#### [EXERCISE INPUT]
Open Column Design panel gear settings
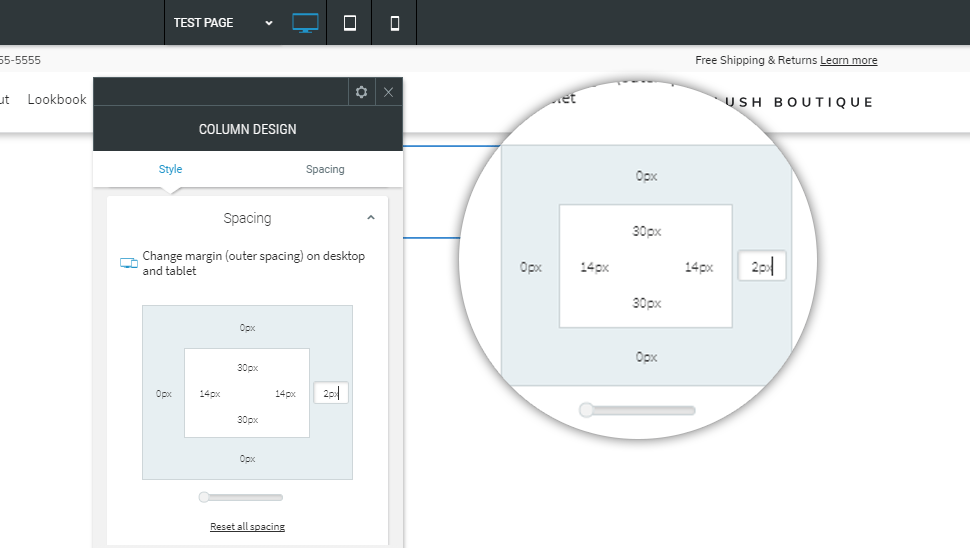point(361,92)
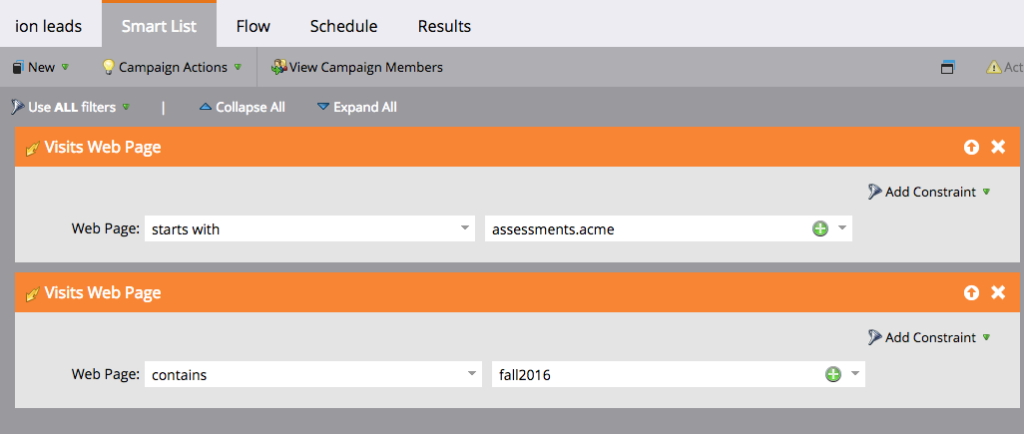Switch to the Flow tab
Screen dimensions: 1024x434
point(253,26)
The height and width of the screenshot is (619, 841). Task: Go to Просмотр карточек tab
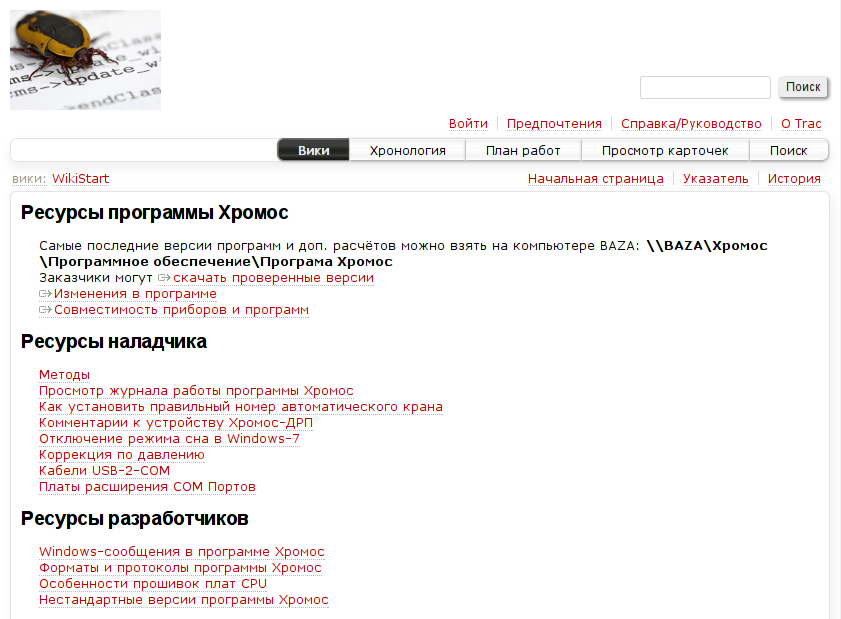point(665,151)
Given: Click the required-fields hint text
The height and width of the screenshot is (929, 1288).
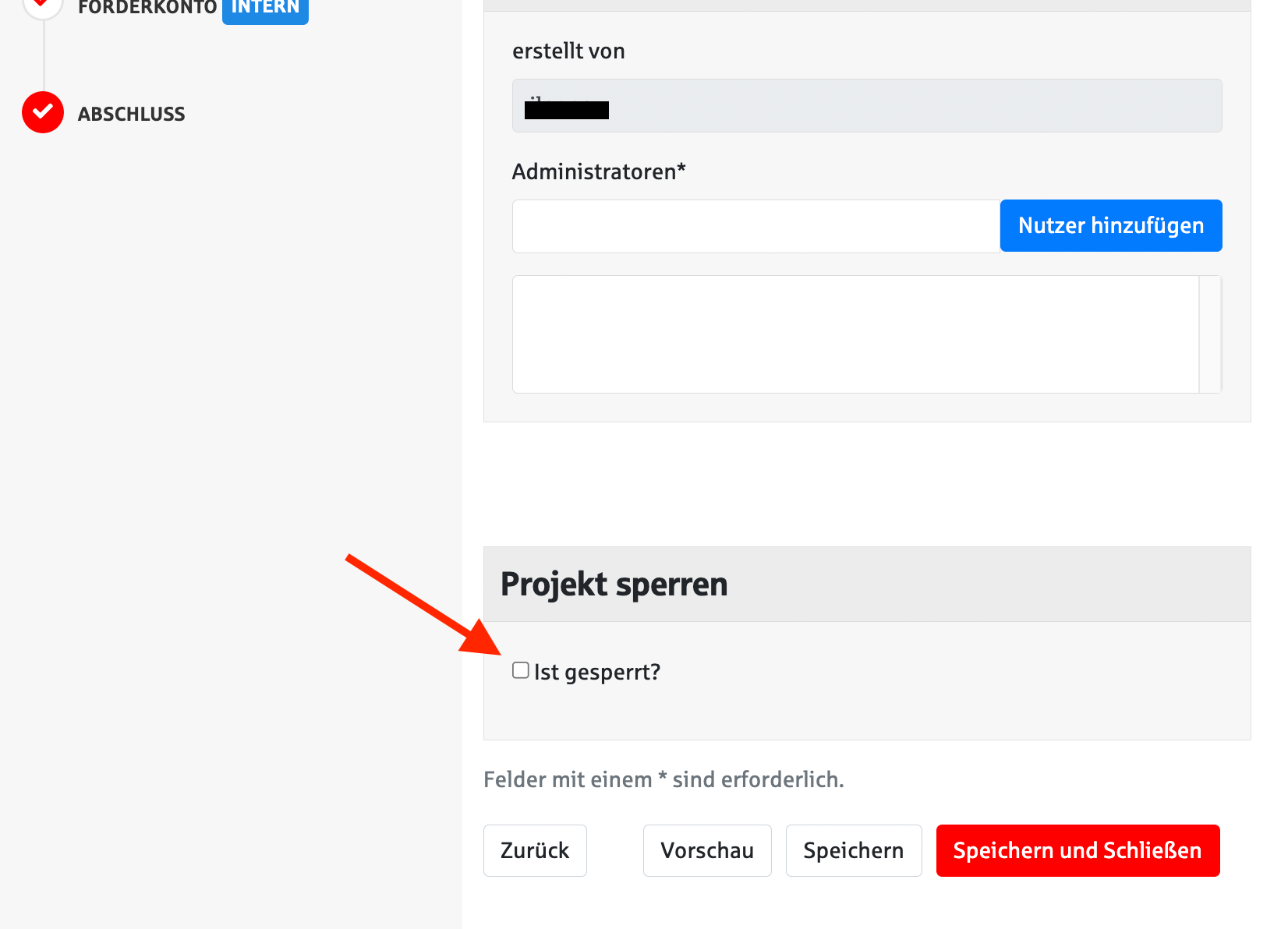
...
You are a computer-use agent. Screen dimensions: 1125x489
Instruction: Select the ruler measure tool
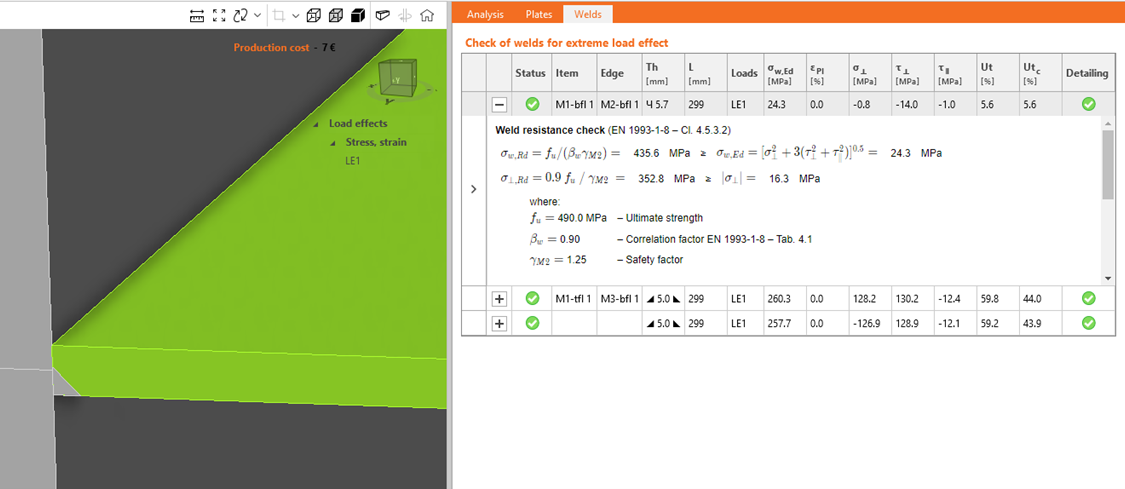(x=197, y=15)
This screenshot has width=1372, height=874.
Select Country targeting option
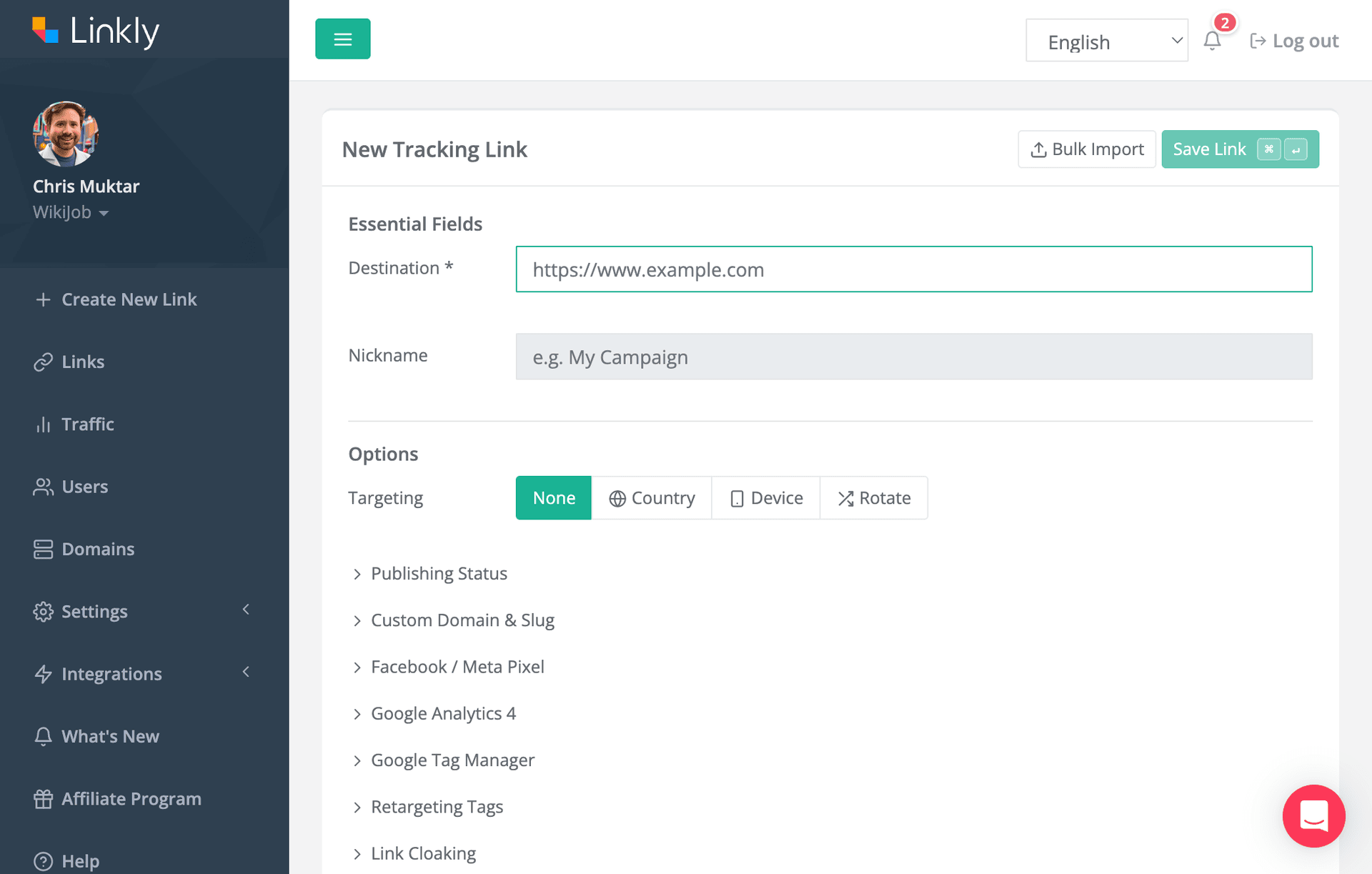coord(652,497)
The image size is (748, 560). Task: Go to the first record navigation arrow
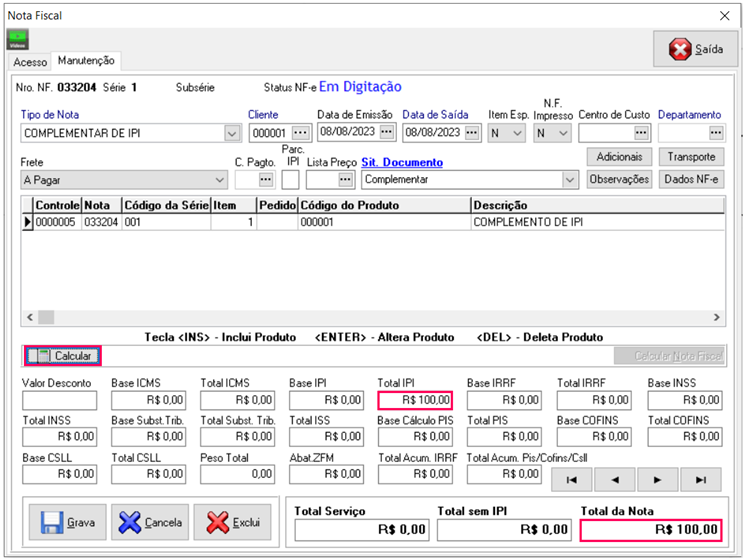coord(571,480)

#### [PROBLEM DESCRIPTION]
Return only the lines between the one holding "Given: Click the required-fields hint text" and the one holding "The height and width of the screenshot is (929, 1288).", inclusive, exactly as they appear above.

#### [SOLVED EXERCISE]
Given: Click the required-fields hint text
The height and width of the screenshot is (929, 1288).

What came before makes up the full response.